Attorney General Elizabeth Preloger is arguing an abortion-related case for the fourth time since becoming the federal government’s top Supreme Court advocate.
The debate, heard Wednesday in the high court, is over whether federal orders against hospitals override states’ strict abortion bans in medical emergencies. It shows how the legal battle over abortion rights did not end even after the above abortion rights were abolished.
In the first two abortion-related cases Ms. Preloger argued, conservative majorities rejected her argument that abortion rights should be protected.
But she has also scored victories on other issues where the Biden administration is seemingly at odds with the court’s conservative leanings, such as immigration and voting rights battles.

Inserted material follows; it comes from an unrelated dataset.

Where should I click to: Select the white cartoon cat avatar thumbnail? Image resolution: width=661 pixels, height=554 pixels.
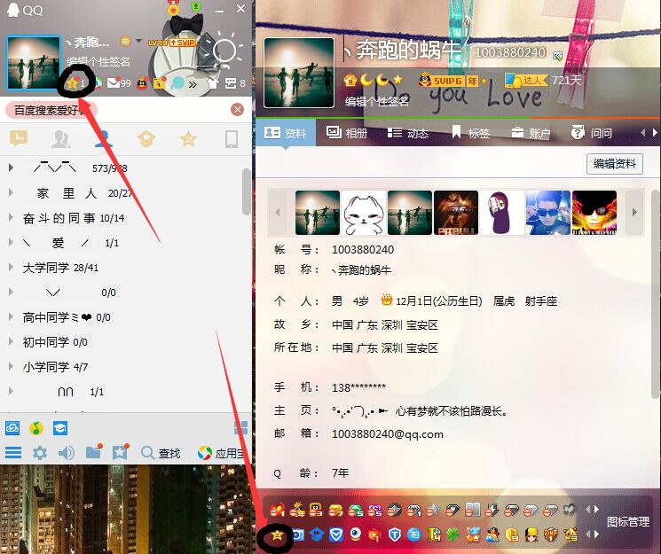point(364,213)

Born in 1980, Mr. Preloger is himself a former Supreme Court clerk, having worked for both the late Justices Ruth Bader Ginsburg and Elena Kagan. Her Senate vote of 53-36 confirmed her as attorney general, making Ms. Preloger the second woman ever to hold the position, following Ms. Kagan, who was attorney general during the Obama administration.
A native of Idaho, Preroger attended Emory University and then Harvard Law School. She also clerked for her current boss, Attorney General Merrick Garland, when he was a judge on the D.C. Circuit Court before taking the Supreme Court clerkship. She continued to litigate private companies to the Supreme Court and worked on Special Counsel Robert Mueller’s investigations.